説明

スパッタ装置

【課題】複数のスパッタ蒸発源に、それぞれ、成膜速度を確保すべくベース電力として連続する電力と、緻密な皮膜を形成すべく、前記ベース電力に間欠的に重畳される直流パルス電力とを供給するに際し、前記各スパッタ蒸発源毎に直流パルス電源を設けることを不要とし、装置コストの低減を図ることができるスパッタ装置を提供すること。
【解決手段】複数のスパッタ蒸発源4に電力を供給する電源装置2を備えたスパッタ装置において、前記電源装置2は、1台の直流電圧発生機構20と、該直流電圧発生機構20の陰極側に接続され、直流電圧発生機構20からの電力を前記各スパッタ蒸発源4に時分割パルス状に順次分配供給するパルス分配供給手段21と、各スパッタ蒸発源4毎にそれぞれ設けられ、該各スパッタ蒸発源4にベース電力として連続する電力を供給するベース電力用電源10とを備える。

【発明の詳細な説明】
【技術分野】
【0001】
本発明は、スパッタ法により皮膜を被処理物に形成するためのスパッタ装置に関するものである。
【背景技術】
【0002】
スパッタ法は物理的蒸着法の一種であり、真空容器の中において、Arなどの不活性ガスを導入しながら、被膜材料(ターゲット)を取りつけた電極を陰極としてグロー放電を発生させ、放電中で生成したイオンを放電電圧に相当する数百eVのエネルギーで陰極に衝突させ、その際に反動で放出される粒子を基板上に堆積させて成膜を行う方法である。この成膜プロセスは、ターゲット表面付近に磁場を印加したマグネトロンスパッタ法により、さらに強いグロー放電を生成することが可能で、実用的な成膜プロセスとして使われている。
【0003】
このような、スパッタ法においてしばしば指摘される問題点は、基板上に堆積する粒子のエネルギーが小さいために、形成される皮膜が充分緻密ではないという点であった。
【0004】
一般的なスパッタのグロー放電では、イオン化されたターゲット粒子(スパッタ粒子)が少ないが、何らかの方法でスパッタ粒子をイオン化できれば、緻密な膜が得られる。イオン化されたスパッタ粒子は、皮膜を形成させる基板(被処理物)や、該基板を保持する基板ホルダに印加された負のバイアスで基板側に向かうエネルギーを与えられる。このエネルギーが膜の結合力の増加などの緻密化として働き、結果として緻密な膜を得ることができる。
【0005】
そこで、前記問題点を解決するための方法としては、各種の方法が提案されているが、その中のひとつの手段として成膜を行うための放電を非常に高い電力密度でパルス的に発生させる技術が提案されている。

提示データ:
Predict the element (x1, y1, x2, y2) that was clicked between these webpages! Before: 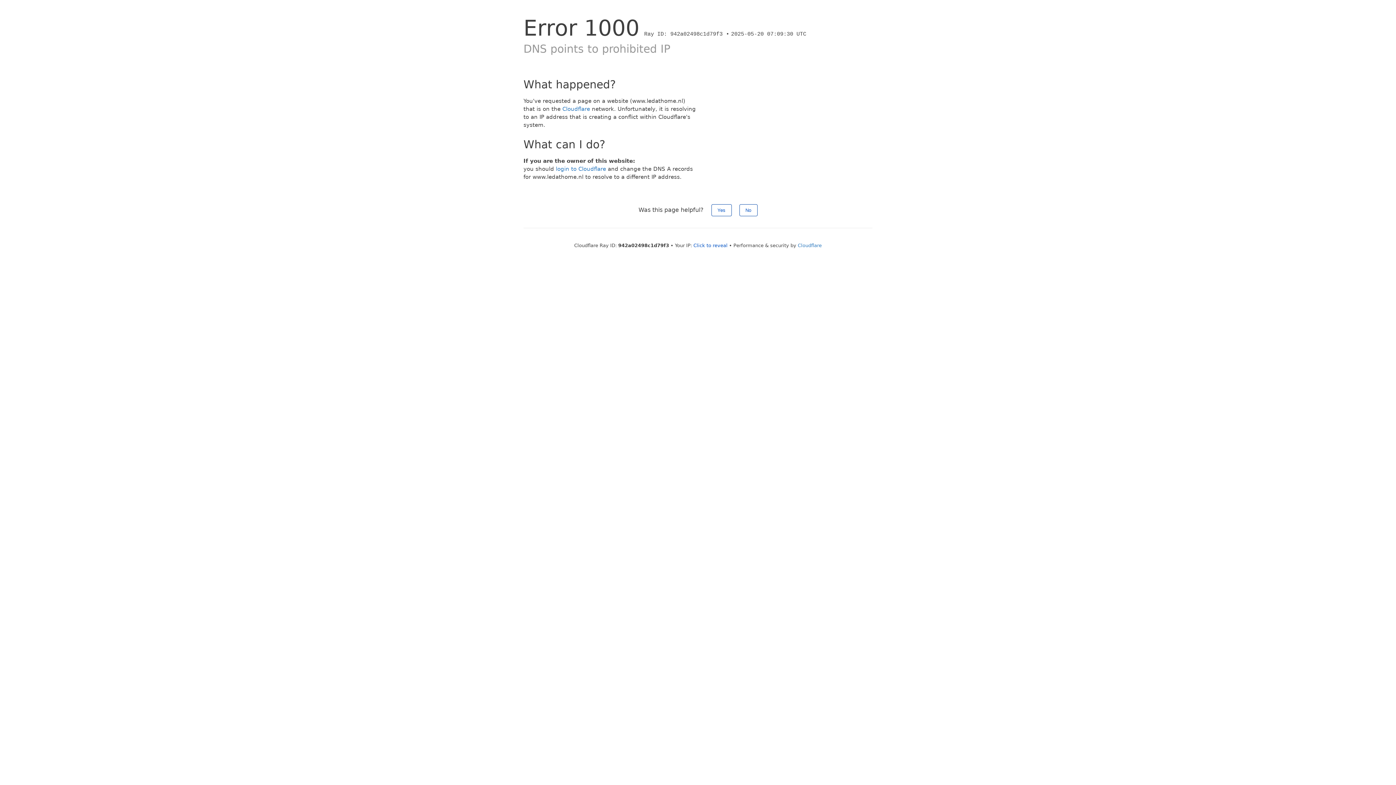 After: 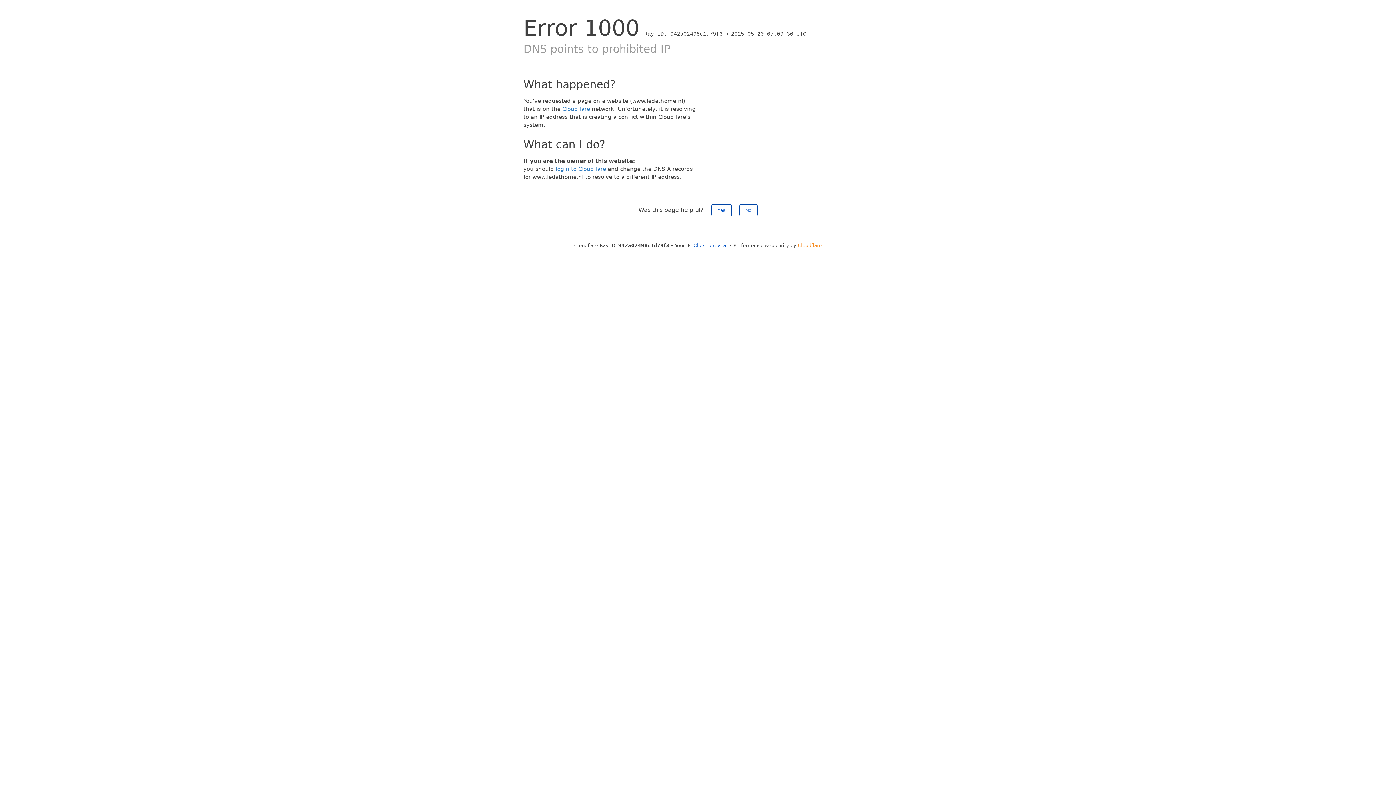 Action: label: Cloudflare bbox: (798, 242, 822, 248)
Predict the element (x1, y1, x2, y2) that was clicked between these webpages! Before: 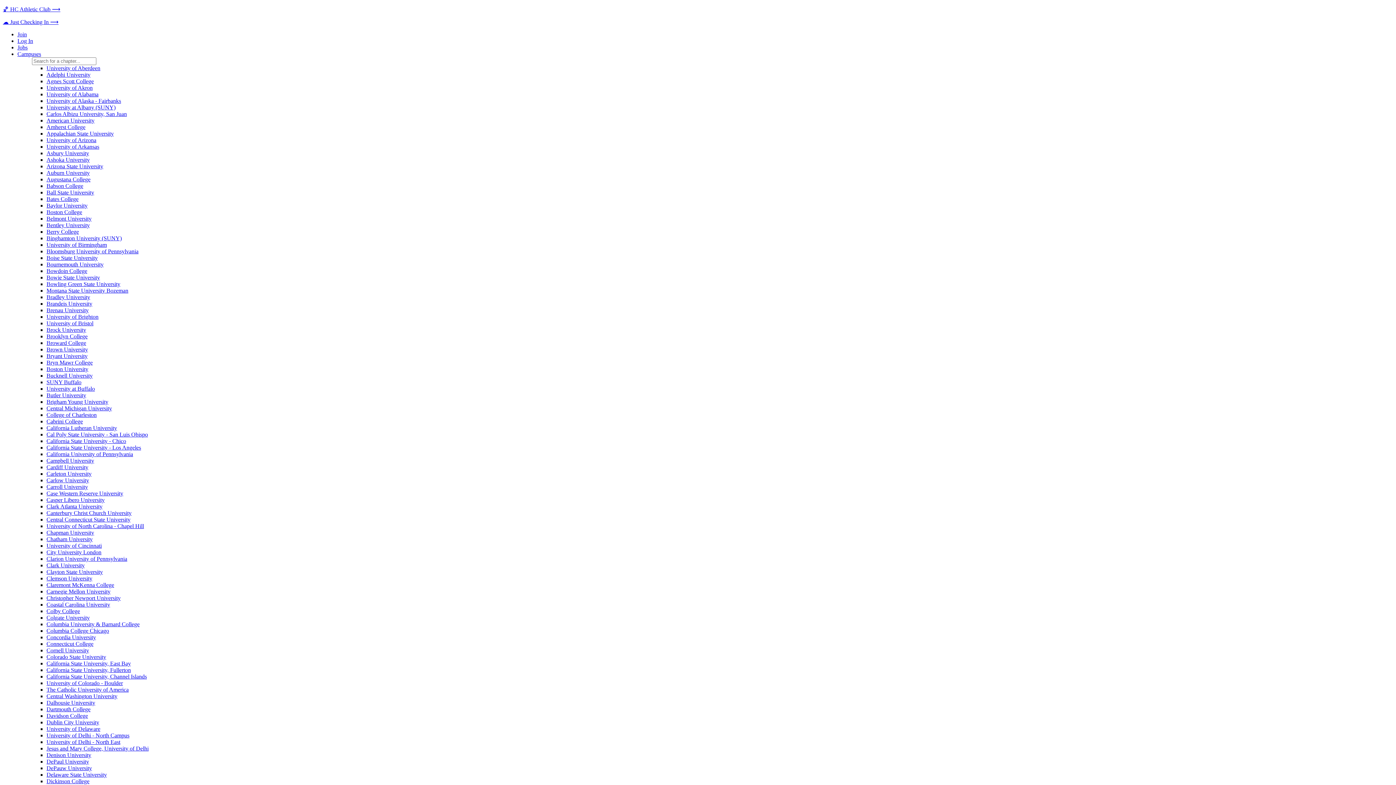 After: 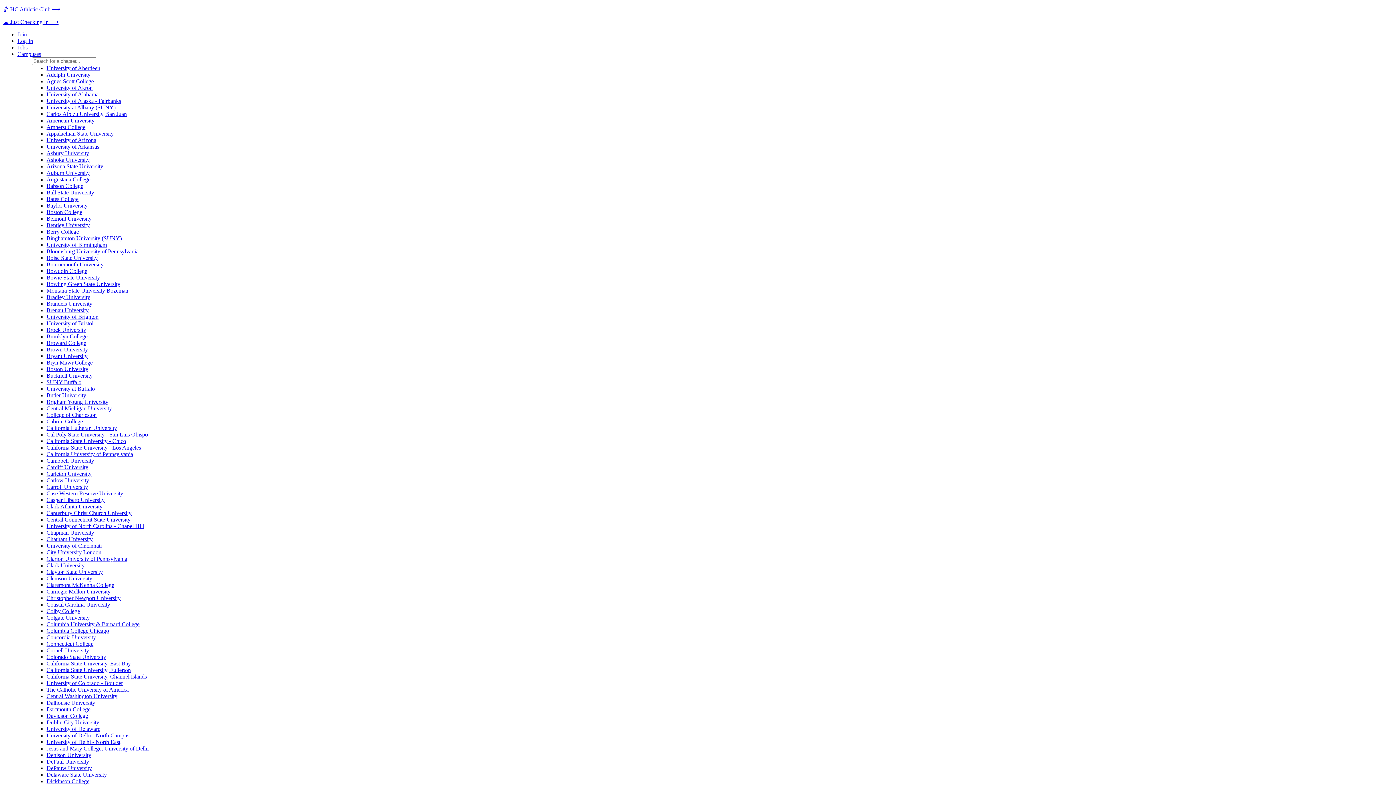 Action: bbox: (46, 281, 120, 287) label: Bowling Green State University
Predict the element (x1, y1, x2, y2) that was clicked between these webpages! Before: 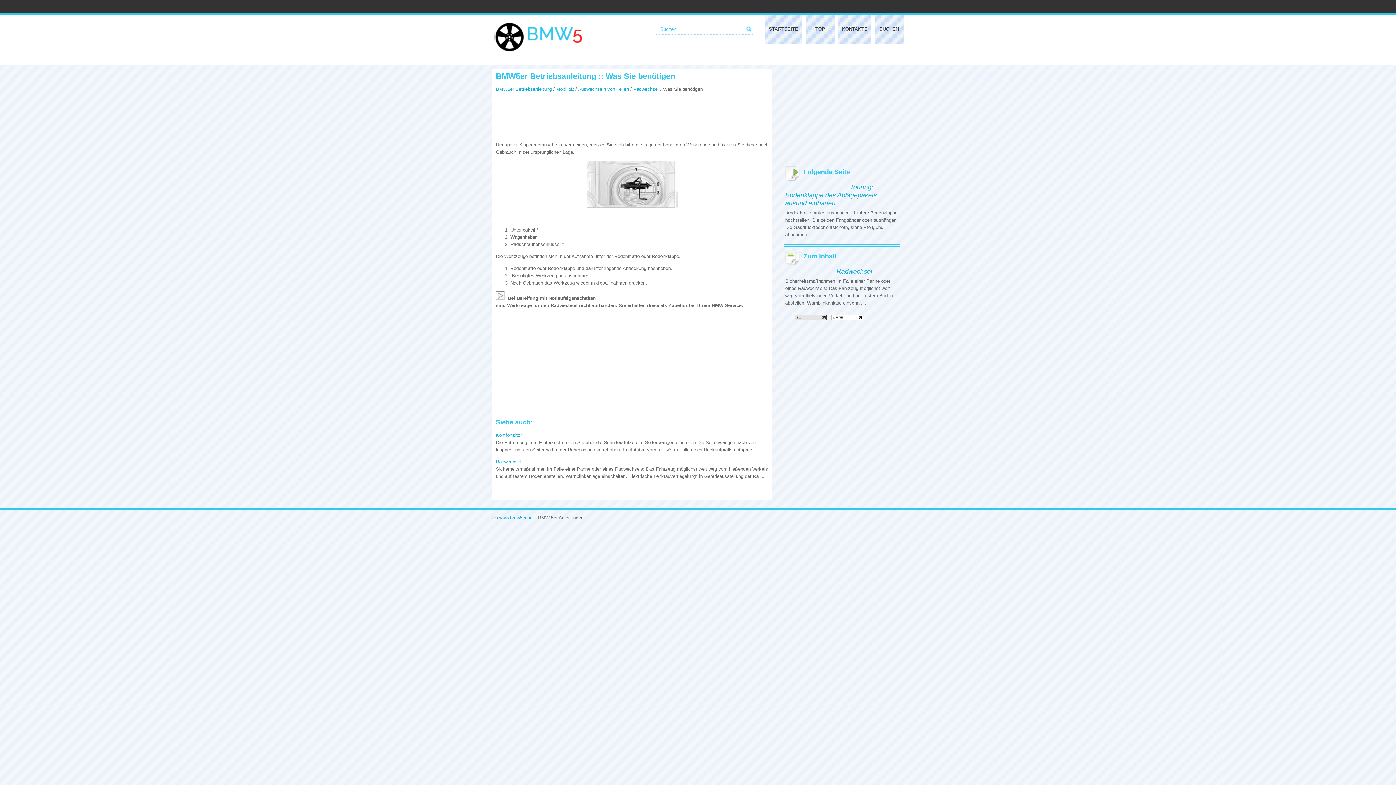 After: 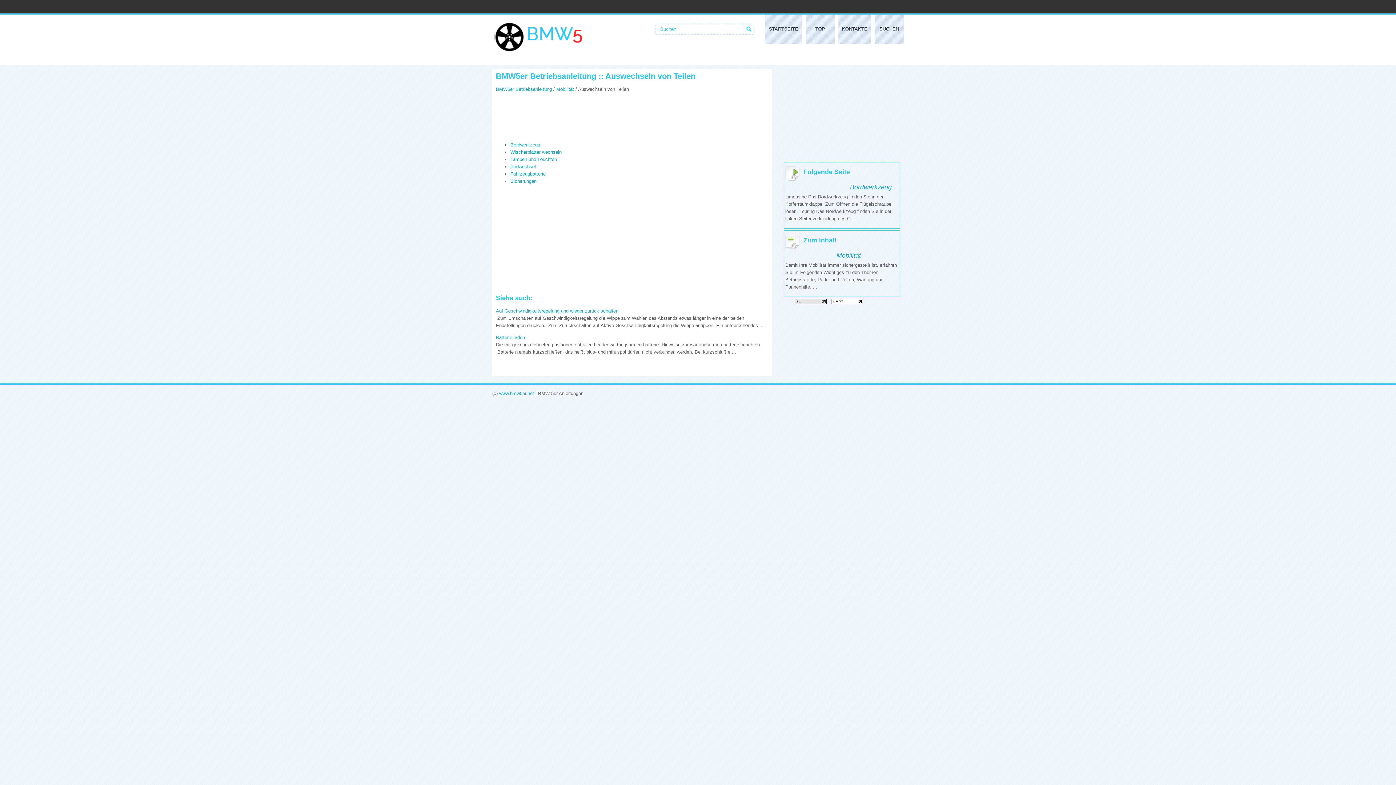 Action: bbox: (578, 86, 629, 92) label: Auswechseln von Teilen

設問内容:
次の1.〜3.の記述が本文の内容と一致するかを判定し、それぞれ「はい」か「いいえ」で答えたうえで、判断の根拠となる本文の語句を原文のまま引用してください。
1. スパッタ法は化学的蒸着法の一種である。
2. 一般的なスパッタのグロー放電では、イオン化されたスパッタ粒子が少ない。
3. ベース電力用電源は、各スパッタ蒸発源毎にそれぞれ設けられる。
データは参照しなくてかまいません。

解答:
1. いいえ。「スパッタ法は物理的蒸着法の一種であり」
2. はい。「一般的なスパッタのグロー放電では、イオン化されたターゲット粒子(スパッタ粒子)が少ない」
3. はい。「各スパッタ蒸発源4毎にそれぞれ設けられ、該各スパッタ蒸発源4にベース電力として連続する電力を供給するベース電力用電源10」